You may say these are women suffering a mid-life crisis, empty- or semi-empty nest syndrome. These are women who still don’t know what they want to be when they grow up. It seems all the ballerina positions have been filled and perimenopause and being a flight attendant don’t necessarily make a great match. One hot flash too many and that jerk in business class requesting another drink and a sleep mask may be in for a rude awakening.
What do these women want to know? What are the burning questions on their lips, on their minds, and in their hearts? After some sleepless nights, these women can pretty much solve the difficult, painful questions of putting an elderly, failing parent into an assisted living facility; struggle to make a marriage work or surrender to reality and opt for divorce; let the kids move back in after graduation or use tough love and encourage them to find a place of their own; get a second job to sock some money away for retirement, or dip into the retirement fund and travel around the world; sell the house and downsize to a Florida condo; go back to school to fulfill a dream and perhaps change careers.
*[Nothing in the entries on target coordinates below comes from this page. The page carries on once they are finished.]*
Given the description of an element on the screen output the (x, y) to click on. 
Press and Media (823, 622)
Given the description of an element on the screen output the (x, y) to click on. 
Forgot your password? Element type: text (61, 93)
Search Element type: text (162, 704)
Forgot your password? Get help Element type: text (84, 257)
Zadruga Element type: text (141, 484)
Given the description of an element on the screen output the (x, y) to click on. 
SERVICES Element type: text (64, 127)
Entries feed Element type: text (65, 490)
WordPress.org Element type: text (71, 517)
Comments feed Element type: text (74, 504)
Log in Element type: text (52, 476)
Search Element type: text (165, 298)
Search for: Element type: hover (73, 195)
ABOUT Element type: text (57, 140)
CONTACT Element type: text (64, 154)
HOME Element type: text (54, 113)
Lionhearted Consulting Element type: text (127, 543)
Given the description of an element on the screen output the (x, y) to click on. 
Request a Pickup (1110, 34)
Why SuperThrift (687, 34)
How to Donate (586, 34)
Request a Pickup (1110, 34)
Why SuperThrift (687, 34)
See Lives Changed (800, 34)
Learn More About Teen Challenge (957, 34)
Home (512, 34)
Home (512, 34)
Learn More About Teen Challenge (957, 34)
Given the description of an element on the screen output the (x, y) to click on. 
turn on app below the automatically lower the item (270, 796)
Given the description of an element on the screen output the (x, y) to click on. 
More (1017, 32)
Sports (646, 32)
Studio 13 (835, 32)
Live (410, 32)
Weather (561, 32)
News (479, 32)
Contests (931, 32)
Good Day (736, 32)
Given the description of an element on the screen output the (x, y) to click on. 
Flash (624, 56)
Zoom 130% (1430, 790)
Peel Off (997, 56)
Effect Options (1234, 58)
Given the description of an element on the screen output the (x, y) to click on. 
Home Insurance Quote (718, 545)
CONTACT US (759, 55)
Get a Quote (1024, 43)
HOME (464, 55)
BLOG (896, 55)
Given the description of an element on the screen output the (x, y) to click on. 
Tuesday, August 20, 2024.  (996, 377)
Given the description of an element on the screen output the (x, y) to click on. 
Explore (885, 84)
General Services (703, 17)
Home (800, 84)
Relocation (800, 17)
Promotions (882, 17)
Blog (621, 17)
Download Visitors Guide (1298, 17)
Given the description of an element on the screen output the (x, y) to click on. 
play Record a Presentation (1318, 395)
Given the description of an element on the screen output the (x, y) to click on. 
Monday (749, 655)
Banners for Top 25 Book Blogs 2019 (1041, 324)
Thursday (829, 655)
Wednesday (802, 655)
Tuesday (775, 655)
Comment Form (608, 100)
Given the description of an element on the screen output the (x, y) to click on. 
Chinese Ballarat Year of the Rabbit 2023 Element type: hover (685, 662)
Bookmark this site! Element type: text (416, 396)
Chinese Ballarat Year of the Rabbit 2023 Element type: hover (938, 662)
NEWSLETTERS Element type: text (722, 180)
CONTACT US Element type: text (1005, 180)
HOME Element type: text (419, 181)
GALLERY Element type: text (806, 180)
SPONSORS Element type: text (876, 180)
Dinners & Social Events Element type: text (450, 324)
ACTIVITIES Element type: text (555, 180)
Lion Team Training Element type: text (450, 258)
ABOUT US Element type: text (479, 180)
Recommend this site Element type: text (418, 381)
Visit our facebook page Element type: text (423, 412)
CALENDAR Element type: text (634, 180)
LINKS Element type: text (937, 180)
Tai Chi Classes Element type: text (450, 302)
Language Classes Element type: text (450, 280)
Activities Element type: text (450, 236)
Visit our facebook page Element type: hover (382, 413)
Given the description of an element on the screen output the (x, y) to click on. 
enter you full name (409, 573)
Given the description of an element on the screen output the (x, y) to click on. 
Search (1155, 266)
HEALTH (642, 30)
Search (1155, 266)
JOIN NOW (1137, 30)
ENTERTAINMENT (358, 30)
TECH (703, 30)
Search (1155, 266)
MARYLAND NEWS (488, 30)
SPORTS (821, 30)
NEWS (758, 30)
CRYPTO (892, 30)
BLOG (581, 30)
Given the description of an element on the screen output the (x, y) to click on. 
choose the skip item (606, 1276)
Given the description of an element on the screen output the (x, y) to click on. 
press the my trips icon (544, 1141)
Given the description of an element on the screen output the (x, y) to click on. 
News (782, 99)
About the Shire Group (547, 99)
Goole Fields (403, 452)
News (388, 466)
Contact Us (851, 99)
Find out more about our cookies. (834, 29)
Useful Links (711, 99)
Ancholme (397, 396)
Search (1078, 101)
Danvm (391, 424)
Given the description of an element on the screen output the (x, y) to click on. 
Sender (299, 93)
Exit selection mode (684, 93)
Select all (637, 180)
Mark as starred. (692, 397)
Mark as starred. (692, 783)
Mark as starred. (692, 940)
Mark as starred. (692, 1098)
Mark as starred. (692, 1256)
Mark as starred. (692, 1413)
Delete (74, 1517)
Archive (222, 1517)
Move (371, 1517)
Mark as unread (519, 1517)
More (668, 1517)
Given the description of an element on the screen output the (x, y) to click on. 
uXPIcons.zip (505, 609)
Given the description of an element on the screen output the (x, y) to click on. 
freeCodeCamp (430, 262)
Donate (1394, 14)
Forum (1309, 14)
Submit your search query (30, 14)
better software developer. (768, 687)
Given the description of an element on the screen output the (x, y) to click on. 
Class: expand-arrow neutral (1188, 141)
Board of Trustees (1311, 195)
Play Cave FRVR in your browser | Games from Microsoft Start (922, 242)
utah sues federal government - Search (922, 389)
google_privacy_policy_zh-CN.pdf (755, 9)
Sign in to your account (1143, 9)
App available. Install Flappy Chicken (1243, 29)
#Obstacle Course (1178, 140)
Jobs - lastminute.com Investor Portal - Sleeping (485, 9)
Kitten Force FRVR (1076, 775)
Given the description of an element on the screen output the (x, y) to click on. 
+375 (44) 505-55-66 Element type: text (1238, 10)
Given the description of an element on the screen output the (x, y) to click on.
Will I find my soul mate, my true love life-partner, or is this it; will I find true happiness? No. Those are not the questions.
They have questions. And they need and want answers. Answers they cannot find in all those self-help books, seminars and weekend retreats offering enlightenment of one sort of another. Answers they cannot find after hours of deep, meaningful discussions with their best friends, male/female, gay/straight. Answers their religious or spiritual leaders cannot give them through no fault of their own but that they are only human.
If the usual avenues lead nowhere, one resorts to seeking advice/guidance from the Great Beyond – through psychic medium readings, Tarot cards, tea leaves, palmists, phrenologist (head lump reader), auras, pendulums, past life regressions, and conversations with a channeled spirit guide. And for what? To find out once and for all, Does my soul look fat in this?